▶ PROBLEM DETAILS:
How many lines in the material below contain the word "will"? Answer with the number alone.

▶ PROVIDED MATERIAL:
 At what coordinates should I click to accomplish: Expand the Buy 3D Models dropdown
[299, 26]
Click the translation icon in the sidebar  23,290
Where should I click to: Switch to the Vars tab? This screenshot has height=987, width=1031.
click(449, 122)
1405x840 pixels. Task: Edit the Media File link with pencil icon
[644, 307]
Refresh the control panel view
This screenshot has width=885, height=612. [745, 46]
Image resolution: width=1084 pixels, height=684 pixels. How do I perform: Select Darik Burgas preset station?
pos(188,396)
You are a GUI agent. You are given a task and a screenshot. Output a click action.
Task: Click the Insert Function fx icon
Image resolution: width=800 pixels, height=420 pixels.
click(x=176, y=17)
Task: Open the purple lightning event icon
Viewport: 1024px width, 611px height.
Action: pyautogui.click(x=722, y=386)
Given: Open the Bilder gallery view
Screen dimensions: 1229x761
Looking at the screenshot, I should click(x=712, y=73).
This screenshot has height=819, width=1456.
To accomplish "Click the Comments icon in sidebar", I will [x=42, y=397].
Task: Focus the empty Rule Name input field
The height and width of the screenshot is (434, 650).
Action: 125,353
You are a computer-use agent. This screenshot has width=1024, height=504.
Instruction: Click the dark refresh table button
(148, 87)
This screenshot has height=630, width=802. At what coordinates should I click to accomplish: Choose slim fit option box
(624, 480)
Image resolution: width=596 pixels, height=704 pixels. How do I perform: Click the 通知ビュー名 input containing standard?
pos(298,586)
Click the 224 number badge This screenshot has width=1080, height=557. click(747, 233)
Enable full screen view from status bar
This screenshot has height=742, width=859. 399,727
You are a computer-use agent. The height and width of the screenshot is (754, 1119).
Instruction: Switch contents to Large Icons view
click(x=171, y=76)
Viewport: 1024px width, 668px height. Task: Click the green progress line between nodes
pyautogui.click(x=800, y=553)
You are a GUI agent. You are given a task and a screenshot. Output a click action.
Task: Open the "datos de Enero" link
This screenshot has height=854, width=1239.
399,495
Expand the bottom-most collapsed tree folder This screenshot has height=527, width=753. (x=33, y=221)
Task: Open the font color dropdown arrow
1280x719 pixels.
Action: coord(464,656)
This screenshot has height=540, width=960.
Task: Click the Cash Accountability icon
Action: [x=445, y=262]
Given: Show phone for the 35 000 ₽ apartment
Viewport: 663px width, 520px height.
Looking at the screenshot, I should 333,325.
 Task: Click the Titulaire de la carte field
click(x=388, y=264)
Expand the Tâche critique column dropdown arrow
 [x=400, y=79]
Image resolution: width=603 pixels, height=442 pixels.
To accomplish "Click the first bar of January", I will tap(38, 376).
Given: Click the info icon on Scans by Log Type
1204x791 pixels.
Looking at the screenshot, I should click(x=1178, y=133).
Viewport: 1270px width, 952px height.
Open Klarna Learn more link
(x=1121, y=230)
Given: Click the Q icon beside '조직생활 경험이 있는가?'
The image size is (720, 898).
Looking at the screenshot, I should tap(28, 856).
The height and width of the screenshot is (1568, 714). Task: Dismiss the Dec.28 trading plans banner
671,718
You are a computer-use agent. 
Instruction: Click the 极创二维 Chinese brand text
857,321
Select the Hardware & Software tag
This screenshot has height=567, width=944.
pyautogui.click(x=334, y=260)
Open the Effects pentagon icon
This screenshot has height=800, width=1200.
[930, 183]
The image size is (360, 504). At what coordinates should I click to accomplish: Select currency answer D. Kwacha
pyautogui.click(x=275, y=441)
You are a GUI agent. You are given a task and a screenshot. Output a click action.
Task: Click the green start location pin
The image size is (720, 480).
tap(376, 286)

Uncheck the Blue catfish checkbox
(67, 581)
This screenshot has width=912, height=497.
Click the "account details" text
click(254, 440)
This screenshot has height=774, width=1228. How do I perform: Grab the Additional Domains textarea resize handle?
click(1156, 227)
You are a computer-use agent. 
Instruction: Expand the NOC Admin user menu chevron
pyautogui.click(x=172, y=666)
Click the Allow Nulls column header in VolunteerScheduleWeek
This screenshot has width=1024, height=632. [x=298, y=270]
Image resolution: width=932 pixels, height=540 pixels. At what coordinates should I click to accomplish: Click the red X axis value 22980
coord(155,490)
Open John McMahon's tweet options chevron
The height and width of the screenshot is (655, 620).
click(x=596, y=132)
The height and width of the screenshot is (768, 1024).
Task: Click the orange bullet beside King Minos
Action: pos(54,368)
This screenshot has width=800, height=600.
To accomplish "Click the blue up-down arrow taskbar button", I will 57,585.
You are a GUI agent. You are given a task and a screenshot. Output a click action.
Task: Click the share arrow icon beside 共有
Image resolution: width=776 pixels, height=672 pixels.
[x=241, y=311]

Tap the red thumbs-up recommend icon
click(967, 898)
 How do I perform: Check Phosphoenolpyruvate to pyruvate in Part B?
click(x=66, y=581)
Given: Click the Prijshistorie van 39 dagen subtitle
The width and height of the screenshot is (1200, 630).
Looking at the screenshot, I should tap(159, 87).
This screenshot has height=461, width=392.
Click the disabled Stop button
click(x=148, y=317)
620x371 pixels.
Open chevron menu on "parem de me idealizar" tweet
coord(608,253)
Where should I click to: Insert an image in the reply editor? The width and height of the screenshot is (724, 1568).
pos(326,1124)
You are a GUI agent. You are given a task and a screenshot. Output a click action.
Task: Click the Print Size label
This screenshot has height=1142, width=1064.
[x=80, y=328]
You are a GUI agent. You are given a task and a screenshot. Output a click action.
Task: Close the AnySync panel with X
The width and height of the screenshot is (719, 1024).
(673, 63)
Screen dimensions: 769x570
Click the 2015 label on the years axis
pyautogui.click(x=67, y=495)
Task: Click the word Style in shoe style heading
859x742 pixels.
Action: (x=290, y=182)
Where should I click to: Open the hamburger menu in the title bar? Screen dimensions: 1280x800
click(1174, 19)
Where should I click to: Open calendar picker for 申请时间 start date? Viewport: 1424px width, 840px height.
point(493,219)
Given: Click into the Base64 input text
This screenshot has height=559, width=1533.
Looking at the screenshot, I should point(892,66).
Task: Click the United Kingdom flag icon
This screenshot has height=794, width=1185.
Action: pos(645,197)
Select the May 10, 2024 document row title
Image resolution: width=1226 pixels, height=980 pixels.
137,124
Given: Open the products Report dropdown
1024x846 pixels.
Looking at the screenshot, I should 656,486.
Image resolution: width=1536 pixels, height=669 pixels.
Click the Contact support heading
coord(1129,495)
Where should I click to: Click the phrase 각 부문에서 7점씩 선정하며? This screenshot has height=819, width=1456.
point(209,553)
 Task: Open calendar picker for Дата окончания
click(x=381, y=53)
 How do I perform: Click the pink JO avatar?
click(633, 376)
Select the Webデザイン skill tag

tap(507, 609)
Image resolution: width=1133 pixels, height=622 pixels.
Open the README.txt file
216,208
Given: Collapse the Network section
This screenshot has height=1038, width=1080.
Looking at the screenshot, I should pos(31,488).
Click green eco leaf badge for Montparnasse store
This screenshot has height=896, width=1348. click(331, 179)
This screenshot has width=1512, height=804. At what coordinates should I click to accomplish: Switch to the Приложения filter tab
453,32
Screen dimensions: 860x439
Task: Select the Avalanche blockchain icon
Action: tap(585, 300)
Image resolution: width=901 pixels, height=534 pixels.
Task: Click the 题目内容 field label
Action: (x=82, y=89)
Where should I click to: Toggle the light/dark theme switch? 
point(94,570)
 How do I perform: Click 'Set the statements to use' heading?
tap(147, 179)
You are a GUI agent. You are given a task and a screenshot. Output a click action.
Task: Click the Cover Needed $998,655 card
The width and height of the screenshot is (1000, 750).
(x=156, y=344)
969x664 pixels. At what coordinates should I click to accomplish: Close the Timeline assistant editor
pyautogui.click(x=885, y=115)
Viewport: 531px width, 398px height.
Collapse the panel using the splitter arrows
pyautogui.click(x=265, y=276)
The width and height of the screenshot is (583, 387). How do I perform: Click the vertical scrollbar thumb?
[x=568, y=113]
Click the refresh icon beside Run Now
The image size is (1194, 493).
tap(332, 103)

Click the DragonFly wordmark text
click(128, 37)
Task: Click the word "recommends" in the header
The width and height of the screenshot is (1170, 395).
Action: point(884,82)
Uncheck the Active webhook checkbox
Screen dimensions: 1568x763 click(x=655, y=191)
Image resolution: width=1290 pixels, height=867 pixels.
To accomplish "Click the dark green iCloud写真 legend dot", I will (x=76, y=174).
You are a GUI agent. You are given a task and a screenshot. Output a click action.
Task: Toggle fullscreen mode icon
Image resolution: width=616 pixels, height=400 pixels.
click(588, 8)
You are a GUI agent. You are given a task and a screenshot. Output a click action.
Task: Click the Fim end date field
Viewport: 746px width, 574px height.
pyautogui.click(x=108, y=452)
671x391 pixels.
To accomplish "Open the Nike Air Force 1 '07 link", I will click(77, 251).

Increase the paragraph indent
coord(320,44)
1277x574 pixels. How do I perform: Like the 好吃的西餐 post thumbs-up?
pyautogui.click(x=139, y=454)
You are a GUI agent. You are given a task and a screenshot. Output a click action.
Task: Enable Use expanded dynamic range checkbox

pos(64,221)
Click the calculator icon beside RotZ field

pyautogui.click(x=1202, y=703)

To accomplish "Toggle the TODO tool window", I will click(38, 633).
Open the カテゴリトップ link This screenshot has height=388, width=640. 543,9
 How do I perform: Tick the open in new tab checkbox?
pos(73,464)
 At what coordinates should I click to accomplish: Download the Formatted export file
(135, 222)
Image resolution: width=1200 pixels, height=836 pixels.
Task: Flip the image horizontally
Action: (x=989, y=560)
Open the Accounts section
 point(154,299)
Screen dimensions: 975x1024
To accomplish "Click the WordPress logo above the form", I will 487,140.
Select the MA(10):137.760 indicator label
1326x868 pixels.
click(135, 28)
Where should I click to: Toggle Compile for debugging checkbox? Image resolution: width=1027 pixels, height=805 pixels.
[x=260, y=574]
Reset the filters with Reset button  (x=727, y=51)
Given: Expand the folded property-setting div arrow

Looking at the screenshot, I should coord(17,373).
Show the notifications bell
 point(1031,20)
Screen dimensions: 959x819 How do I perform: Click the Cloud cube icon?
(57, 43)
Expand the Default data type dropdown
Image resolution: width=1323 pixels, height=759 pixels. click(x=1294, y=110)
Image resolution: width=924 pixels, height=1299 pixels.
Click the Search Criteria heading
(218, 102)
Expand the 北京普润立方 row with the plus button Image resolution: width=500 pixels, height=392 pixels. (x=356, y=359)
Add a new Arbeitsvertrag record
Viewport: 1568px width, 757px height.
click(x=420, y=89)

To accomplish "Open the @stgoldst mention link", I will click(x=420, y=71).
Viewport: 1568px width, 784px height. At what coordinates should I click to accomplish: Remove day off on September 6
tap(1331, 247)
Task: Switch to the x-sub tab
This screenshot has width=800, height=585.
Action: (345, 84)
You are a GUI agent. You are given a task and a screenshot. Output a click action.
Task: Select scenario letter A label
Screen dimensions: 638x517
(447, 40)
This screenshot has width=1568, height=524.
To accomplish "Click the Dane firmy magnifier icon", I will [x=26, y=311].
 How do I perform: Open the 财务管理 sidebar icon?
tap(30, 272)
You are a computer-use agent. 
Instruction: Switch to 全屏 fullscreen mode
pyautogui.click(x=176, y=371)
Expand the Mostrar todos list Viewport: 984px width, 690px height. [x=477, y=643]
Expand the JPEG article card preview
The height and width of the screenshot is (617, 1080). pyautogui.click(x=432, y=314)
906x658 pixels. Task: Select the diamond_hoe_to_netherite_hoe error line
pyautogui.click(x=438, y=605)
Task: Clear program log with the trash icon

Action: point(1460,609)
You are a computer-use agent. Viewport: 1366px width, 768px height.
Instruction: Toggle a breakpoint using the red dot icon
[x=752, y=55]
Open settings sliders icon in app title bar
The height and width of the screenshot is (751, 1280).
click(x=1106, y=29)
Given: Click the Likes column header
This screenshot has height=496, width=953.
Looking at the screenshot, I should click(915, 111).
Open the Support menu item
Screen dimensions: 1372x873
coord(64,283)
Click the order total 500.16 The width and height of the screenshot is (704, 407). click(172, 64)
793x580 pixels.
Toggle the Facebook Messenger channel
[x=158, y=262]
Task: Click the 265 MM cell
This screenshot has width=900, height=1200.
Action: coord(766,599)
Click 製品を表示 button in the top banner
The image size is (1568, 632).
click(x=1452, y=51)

▶ FINISHED TASK:
9